→ What to produce
The required answer is each line in the entries below where "computer" occurs.

→ Provided records
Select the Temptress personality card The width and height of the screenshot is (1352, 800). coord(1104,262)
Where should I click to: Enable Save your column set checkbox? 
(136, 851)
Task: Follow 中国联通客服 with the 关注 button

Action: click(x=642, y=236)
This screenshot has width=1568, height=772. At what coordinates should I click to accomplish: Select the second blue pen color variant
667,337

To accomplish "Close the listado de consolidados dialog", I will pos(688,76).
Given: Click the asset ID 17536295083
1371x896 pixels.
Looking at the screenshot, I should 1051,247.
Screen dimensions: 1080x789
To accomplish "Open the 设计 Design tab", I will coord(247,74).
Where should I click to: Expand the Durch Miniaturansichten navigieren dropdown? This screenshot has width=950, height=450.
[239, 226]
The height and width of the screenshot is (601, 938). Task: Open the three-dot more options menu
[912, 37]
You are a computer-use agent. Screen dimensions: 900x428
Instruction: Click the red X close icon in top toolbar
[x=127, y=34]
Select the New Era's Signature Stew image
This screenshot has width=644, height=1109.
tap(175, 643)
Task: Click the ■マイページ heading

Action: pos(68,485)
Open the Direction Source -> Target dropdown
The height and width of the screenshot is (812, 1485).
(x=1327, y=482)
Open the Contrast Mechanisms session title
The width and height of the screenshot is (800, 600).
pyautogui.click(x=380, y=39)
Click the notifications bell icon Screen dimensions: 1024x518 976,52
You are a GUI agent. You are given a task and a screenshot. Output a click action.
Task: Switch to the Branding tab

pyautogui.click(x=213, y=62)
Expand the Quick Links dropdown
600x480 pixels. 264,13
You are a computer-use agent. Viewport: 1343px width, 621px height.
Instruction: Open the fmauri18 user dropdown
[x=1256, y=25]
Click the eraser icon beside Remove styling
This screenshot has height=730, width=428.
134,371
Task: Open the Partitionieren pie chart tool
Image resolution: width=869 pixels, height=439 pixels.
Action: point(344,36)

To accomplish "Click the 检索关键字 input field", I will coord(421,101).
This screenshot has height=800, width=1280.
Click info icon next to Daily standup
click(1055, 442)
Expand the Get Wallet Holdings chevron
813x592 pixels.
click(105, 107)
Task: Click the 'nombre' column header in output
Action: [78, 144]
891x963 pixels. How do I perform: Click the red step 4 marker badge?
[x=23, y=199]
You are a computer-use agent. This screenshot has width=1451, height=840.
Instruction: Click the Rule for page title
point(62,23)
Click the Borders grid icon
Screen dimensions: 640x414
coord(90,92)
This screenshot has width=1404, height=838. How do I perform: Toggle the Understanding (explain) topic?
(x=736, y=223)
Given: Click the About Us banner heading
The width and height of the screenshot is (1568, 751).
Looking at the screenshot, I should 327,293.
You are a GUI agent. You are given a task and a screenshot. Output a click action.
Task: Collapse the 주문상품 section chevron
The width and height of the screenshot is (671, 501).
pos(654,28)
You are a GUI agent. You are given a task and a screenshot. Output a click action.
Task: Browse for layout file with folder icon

→ Response area
You are a computer-use agent. Screen dimensions: 900x428
You are a computer-use agent. Viewport: 1343px width, 621px height.
You are a computer-use agent. This screenshot has width=1451, height=840.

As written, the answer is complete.